Exercise
Copy the forum post on parsing /proc input, starting at "For example, imagine" and stopping after "the real 4KB).", and rename "page size" to "block size" throughout.

##### Study text

The request_firmware() interface may be of interest to you; the whole thing gets buffered by the kernel before it's handed to you. Otherwise, maybe the sysfs binary attributes interface is more useful than proc?

How to parse large amount of data passed to kernel module through /proc file?

Tags:

c

linux

buffer

kernel

procfs

Edit: I have found seq_file that eases writing a lot of data from kernel to user-space. What I am looking for is the opposite; an API that facilitates reading a lot of data (more than one page) from user-space.

Edit 2: I am implementing a port of <stdio.h> as a kernel module that would be able to open /proc (and later, other virtual file systems) similar to FILEs and handle input and output similar to <stdio.h>. You can find the project here.

I have found a LOT of questions on how the kernel can write large amounts of data to /proc (for user-space programs to take), but nothing for the other way around. Let me elaborate:

This question is basically about the algorithm by which the input is tokenized (for example to ints or a mixture of int and string etc), given that the data maybe broken between multiple buffers.

For example, imagine the following data is being sent to the kernel module:

12345678 81234567 78123456 67812345 5678 1234 45678123 3456 7812 23456781

and for the sake of this example, let's say the page size by which Linux feeds the /proc handler is 20 bytes (vs the real 4KB).

The function that reads the data from /proc (in the kernel module) then sees the data as such:

call 1:
"12345678 81234567 78"
call 2:
"123456 67812345 5678"
call 3:
" 1234 45678123 3456 "
call 4:
"7812 23456781"

As you can see, when 78 is read in the first call, it shouldn't be processed yet until the next frames for it to decide whether 78 was a whole number or one cut between frames.

Now I found seq_files that apparently are only for when the kernel wants to write data to user rather than read (or it could be that the HOWTO is horribly written).

What I have done

So far, I have come with the following solution (I am writing from memory, so I may miss a couple error checkings, but bear with me):

In the initialization phase (say init_module):

initialize mutex1 to 1 and mutex2 to 0
create /proc entry
call data_processor

/proc reader:

1. down(mutex1)    /* down_interruptible of course, but let's not get into details */

2. copy_from_user to an internal buffer
   buffer_index = 0
   data_length = whatever the size is

3. strip spaces from end of buffer (except if all left from buffer is 1 space)
   if so, there_was_space_after = 1 else 0

4. up(mutex2)

I will explain why I strip spaces later

get_int function:

wait_for_next = 0
number_was_cut = 0
last_number = 0

do
{
    1. down(mutex2)

    2. if (number_was_cut && !isdigit(buffer[buffer_index]))
           break     /* turns out it wasn't really cut
                        as beginning of next buffer is ' ' */
       number_was_cut = 0
       wait_for_next = 0

    3. while (buffer_index < data_length && !isdigit(buffer_index[buffer_index]))
           ++buffer_index;    /* skip white space */

    4. while (buffer_index < data_length && isdigit(buffer[buffer_index]))
           last_number = last_number * 10 + buffer[buffer_index++] - '0';

    5. if (buffer_index >= data_length && !there_was_space_after)
           number_was_cut = 1
           wait_for_next = 1
           up(mutex1)         /* let more data come in */
       else
           up(mutex2)         /* let get_int continue */
           break
} while (wait_for_next)

return last_number

data_processor function (for example):

int first_num = get_int()
int sencod_num = get_int()
for i = first_num to second_num
    do_whatever(get_int())

##########
##### Extracted records

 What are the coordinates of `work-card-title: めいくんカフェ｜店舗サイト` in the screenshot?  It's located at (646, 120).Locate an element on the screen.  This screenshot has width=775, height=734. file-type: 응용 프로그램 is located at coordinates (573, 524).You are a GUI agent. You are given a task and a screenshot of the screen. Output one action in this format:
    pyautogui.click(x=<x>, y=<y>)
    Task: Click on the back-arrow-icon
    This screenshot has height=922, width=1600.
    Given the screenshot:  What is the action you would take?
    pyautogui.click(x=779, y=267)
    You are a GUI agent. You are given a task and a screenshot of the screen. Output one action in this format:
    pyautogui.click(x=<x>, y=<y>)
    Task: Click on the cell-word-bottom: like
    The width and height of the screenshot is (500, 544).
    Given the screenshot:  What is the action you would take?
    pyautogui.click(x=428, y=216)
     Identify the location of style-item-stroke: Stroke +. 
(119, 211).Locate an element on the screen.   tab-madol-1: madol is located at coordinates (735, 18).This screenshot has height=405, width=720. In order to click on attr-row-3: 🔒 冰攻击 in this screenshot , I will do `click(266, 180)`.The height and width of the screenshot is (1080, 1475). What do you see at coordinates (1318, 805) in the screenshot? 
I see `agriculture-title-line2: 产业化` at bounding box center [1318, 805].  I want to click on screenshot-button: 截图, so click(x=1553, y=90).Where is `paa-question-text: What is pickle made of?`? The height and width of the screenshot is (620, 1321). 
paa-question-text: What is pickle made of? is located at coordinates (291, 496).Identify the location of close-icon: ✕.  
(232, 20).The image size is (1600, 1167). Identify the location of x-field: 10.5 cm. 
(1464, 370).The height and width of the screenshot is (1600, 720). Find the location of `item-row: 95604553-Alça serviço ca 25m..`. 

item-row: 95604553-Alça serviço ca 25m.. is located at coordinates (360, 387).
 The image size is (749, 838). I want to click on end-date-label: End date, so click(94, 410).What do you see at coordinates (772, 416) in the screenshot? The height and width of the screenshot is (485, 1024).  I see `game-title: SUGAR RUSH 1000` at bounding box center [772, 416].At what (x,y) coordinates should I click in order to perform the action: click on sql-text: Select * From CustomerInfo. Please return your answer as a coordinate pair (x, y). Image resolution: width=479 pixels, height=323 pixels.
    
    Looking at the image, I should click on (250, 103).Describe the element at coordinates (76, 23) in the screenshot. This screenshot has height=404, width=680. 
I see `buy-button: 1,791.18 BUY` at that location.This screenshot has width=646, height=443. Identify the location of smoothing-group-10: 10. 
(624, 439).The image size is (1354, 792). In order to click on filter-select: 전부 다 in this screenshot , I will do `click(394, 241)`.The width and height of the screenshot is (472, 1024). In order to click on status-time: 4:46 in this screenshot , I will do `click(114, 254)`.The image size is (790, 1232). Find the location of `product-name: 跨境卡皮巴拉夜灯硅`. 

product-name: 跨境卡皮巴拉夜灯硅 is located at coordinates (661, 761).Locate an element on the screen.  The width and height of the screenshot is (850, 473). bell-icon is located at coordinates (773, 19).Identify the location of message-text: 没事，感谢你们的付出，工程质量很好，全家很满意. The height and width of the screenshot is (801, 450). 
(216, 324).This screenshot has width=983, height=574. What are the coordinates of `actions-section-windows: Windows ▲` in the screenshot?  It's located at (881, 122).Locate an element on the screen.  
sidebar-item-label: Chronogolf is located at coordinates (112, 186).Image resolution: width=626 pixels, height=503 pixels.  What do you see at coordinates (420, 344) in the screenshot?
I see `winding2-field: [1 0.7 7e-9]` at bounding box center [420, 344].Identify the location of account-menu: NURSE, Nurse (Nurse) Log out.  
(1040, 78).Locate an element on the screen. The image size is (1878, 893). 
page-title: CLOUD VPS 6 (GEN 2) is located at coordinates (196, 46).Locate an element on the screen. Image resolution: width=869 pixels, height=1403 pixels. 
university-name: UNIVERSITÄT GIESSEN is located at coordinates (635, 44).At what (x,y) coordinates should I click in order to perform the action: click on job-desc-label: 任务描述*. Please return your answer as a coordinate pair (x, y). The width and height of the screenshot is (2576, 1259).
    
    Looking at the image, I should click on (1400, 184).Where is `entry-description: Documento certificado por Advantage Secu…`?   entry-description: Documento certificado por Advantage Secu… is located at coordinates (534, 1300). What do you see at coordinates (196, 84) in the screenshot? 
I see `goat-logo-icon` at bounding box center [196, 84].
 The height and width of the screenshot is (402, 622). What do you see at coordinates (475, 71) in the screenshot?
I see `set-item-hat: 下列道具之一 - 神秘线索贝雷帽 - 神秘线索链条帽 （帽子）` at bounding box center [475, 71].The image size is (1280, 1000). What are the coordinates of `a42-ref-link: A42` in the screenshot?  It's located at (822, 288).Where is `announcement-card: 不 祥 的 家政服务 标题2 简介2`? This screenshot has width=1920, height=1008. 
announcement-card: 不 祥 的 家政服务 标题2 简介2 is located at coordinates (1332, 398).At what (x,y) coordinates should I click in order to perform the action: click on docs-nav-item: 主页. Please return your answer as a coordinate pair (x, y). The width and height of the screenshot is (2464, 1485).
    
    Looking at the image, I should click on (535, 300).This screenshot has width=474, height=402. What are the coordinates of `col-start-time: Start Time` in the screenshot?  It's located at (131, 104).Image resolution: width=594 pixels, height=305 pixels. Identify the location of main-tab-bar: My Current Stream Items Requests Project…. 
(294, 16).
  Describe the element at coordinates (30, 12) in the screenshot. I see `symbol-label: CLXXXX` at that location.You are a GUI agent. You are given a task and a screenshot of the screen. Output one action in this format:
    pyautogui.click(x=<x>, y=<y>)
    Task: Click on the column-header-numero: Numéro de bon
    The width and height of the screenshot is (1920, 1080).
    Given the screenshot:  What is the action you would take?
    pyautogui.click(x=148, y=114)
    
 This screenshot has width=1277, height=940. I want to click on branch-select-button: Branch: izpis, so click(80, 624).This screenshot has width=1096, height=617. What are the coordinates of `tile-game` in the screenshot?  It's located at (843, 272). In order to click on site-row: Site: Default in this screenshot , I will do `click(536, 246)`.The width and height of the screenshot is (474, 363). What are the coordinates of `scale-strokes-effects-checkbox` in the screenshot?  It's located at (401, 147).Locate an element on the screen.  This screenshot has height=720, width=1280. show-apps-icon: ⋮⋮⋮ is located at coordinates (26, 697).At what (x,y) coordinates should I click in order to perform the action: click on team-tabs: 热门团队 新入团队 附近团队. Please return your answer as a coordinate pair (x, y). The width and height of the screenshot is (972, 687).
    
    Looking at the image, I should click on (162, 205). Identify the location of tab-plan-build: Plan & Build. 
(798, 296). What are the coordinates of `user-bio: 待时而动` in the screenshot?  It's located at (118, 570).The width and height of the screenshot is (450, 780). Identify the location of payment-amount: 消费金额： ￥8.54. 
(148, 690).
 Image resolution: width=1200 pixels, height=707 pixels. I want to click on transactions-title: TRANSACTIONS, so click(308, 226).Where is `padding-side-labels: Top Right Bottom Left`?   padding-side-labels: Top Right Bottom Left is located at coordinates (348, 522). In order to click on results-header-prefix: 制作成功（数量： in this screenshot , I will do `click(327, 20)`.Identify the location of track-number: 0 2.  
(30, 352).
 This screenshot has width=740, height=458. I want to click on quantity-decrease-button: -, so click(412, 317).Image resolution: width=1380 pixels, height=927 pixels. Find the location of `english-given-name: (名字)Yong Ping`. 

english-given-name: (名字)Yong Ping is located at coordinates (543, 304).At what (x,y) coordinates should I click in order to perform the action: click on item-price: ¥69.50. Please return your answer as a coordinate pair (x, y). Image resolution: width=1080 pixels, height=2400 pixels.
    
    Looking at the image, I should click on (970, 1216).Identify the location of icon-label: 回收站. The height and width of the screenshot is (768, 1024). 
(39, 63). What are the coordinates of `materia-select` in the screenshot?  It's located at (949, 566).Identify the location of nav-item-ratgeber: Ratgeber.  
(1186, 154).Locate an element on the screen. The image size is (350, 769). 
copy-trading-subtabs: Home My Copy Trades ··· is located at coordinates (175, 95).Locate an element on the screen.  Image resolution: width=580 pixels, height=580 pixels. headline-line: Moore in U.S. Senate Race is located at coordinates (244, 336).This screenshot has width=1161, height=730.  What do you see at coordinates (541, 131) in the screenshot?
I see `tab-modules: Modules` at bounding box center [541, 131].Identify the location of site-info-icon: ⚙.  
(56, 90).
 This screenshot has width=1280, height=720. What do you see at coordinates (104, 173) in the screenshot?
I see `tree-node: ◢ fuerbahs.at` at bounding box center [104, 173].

##########

Answer space
For example, imagine the following data is being sent to the kernel module:

12345678 81234567 78123456 67812345 5678 1234 45678123 3456 7812 23456781

and for the sake of this example, let's say the block size by which Linux feeds the /proc handler is 20 bytes (vs the real 4KB).